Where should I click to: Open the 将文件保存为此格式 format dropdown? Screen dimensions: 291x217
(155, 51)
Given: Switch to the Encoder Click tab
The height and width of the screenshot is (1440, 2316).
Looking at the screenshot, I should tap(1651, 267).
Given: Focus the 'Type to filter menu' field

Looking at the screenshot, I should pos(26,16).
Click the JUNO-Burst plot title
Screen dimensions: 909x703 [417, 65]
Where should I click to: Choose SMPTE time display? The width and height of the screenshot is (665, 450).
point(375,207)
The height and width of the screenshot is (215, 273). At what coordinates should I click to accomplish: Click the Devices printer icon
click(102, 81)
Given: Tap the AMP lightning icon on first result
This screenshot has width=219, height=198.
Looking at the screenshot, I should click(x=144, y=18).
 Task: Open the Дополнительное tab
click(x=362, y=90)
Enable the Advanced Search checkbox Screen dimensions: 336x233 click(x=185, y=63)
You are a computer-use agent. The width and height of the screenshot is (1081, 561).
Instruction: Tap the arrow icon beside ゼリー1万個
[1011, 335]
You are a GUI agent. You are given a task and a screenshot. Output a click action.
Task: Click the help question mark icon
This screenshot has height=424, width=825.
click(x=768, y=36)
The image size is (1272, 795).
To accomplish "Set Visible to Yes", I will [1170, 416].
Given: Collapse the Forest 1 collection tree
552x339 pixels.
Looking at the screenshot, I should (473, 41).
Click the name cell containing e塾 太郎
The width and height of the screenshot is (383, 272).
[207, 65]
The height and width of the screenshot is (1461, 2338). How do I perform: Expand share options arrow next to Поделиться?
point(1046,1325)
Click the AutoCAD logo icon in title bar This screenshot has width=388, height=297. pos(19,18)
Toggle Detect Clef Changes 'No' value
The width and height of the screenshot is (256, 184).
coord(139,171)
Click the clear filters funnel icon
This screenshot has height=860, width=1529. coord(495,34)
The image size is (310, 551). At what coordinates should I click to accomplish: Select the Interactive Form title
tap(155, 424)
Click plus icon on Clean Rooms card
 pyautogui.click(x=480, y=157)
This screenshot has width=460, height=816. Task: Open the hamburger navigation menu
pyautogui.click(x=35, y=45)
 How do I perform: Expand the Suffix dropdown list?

# # # # # # #

Write out the records word for word, from the line with "Toggle Detect Clef Changes 'No' value" through the end of the records.

#### [Solution for this problem]
Toggle Detect Clef Changes 'No' value
The width and height of the screenshot is (256, 184).
coord(139,171)
Click the clear filters funnel icon
This screenshot has height=860, width=1529. coord(495,34)
The image size is (310, 551). At what coordinates should I click to accomplish: Select the Interactive Form title
tap(155, 424)
Click plus icon on Clean Rooms card
 pyautogui.click(x=480, y=157)
This screenshot has width=460, height=816. Task: Open the hamburger navigation menu
pyautogui.click(x=35, y=45)
 How do I perform: Expand the Suffix dropdown list?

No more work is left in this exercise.